DESIGN OF TRAFFIC AMERCEMENT AUTOMATION USING COMPUTER VISION
Chirag Suthar1, Chirantan Banerjee2, Gaurav Mourya3, Ishan Makharia4, .Nagraj M.Lutimath5
1Student, 2Student, 3Student, 4Student, 5Associate Professor
Department of Computer Science and Engineering
Dayananda Sagar Academy of Technology and Management, Bengaluru, Karnataka, India
Abstract: Traffic rule violations, such as speeding, not wearing a proper protective helmet, and running red lights, are a major contributor to the high number of road accidents in India. According to National Crime Records Bureau data, over 1.5 lakh people lose their lives in road accidents across the country every year, an average of 426 daily or 18 every hour. To address this issue, we propose an automated system for collecting traffic fines using machine learning techniques. The system utilizes object detection to identify vehicles that have violated traffic rules, using video surveillance cameras. It then extracts the number plate and an encrypted QR code of the vehicle, which can be used to retrieve the vehicle owner's phone number and other details. These details are stored on a server, and the system sends three reminders for payment within a fixed time window. If the fine is not paid, the vehicle's registration with the RTO (Regional Transport Office) is automatically cancelled and it is no longer allowed on the road. This system aims to improve the efficiency and accuracy of the traffic fine collection process, while also reducing errors and the possibility of bribery. The use of machine learning techniques and video surveillance cameras allows for continuous monitoring of traffic, reducing the need for large numbers of traffic police to manually monitor the roads.
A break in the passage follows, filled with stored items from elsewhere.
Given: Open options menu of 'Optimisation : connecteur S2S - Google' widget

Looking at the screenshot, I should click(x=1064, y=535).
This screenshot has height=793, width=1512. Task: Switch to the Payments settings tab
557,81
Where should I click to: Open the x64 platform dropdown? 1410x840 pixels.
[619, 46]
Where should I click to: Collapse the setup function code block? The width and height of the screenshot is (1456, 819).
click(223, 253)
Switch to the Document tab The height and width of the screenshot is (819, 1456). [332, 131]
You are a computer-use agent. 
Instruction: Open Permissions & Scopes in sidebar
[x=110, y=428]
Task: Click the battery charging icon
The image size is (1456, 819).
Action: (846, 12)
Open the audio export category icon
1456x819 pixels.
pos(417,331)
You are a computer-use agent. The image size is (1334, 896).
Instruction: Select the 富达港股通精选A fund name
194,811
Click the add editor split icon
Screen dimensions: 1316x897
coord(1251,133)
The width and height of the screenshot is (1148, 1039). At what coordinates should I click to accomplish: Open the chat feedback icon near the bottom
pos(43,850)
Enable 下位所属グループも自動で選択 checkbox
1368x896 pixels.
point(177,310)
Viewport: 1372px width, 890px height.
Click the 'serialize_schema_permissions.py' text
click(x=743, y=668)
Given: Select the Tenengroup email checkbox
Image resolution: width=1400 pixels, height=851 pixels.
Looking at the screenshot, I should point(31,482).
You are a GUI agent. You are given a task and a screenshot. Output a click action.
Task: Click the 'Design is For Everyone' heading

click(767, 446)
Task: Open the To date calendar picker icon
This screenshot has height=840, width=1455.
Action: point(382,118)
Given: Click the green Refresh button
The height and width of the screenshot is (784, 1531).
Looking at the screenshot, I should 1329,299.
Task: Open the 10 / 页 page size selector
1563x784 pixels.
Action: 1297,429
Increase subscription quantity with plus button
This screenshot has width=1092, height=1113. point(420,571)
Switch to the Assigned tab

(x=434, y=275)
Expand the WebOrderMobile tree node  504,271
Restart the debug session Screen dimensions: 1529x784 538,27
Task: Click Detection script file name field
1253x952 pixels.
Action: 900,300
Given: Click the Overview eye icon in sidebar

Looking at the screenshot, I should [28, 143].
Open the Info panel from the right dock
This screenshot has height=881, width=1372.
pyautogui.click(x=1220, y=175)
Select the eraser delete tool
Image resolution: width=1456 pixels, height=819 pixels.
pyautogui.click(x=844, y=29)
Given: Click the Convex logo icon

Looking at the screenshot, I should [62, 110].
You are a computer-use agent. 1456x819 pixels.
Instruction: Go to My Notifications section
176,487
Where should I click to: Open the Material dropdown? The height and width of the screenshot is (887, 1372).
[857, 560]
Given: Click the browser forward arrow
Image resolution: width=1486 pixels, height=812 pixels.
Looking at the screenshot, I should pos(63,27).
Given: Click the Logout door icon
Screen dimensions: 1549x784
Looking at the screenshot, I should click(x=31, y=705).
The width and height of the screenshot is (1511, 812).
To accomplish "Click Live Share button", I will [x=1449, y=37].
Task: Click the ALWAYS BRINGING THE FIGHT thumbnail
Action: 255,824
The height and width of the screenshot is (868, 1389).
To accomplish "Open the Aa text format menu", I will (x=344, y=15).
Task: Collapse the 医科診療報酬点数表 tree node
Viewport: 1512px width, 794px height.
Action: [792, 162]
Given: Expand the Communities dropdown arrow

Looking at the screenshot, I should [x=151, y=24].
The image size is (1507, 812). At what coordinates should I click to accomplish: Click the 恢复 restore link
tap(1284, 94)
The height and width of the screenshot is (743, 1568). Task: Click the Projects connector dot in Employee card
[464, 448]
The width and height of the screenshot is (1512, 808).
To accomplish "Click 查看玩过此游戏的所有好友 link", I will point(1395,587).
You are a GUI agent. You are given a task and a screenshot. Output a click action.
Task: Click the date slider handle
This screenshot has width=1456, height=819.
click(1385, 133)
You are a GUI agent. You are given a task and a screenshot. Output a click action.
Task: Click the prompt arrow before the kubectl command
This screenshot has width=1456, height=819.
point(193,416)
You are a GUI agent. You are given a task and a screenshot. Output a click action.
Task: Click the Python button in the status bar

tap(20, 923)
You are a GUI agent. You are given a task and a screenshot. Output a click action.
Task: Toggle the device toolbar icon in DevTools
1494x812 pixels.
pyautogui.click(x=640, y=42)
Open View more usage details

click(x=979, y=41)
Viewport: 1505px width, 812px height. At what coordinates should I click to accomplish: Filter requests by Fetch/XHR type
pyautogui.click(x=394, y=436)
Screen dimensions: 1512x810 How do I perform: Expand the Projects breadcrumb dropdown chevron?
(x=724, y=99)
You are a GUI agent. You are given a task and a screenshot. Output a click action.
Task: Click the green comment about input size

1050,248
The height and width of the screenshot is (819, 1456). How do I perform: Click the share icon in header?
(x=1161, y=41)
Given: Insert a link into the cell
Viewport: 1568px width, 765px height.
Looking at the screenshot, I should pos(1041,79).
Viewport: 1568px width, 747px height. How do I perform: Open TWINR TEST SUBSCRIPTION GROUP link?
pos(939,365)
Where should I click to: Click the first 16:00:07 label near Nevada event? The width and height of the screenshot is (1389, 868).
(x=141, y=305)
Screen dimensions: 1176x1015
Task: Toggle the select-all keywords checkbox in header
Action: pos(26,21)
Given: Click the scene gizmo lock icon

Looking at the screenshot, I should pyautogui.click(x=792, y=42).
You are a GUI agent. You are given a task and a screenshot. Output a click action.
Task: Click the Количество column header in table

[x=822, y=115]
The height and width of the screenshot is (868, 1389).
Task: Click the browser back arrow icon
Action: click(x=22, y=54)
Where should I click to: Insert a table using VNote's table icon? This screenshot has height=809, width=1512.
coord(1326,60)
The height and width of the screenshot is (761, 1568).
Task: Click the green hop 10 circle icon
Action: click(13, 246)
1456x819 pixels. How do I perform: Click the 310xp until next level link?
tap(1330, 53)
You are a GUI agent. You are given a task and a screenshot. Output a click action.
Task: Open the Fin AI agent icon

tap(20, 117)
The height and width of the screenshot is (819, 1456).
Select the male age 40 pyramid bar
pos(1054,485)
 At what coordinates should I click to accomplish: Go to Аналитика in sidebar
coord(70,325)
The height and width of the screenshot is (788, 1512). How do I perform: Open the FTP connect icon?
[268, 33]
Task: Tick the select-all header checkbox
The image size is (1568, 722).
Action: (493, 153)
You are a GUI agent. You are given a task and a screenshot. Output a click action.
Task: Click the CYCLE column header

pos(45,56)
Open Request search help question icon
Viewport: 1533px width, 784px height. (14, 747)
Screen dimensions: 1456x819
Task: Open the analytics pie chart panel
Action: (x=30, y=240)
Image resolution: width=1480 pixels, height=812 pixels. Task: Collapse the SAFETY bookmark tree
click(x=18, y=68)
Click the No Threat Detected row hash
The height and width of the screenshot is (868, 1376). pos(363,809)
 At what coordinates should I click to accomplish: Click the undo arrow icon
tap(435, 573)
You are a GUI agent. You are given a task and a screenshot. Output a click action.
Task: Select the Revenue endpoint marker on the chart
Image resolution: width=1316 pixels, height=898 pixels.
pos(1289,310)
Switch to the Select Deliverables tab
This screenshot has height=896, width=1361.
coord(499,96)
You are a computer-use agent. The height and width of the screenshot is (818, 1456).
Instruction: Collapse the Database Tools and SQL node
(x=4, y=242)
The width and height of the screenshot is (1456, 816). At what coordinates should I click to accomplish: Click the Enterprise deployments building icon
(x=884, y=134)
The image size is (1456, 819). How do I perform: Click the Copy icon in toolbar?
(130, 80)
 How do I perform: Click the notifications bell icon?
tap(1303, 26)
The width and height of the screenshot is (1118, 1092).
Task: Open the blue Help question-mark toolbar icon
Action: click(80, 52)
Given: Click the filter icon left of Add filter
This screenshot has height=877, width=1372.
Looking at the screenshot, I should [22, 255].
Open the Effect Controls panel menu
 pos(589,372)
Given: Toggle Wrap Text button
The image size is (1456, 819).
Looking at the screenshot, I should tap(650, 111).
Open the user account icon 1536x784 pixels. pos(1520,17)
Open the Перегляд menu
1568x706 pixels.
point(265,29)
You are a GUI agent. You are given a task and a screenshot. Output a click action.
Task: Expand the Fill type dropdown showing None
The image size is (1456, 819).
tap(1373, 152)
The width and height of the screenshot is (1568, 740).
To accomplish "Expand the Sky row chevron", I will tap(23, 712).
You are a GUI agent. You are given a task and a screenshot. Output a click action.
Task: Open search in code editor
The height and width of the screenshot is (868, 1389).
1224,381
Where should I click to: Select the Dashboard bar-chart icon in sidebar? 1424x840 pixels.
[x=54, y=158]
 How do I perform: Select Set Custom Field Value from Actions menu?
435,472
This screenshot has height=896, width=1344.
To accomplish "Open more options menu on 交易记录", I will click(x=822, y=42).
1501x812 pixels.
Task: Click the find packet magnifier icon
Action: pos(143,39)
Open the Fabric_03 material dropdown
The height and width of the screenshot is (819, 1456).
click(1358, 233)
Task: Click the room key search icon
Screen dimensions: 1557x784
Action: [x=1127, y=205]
The extraction of the QR code and vehicle owner's details also makes it easier to track and verify transactions, ensuring that the correct fine is being paid by the right individual. The automatic cancellation of the vehicle's registration if the fine is not paid serves as a deterrent for individuals attempting to evade paying their fines. In summary, our proposed system utilizes advanced technology to automate the traffic fine collection process, improving efficiency and accuracy while also reducing the possibility of bribery and errors.y.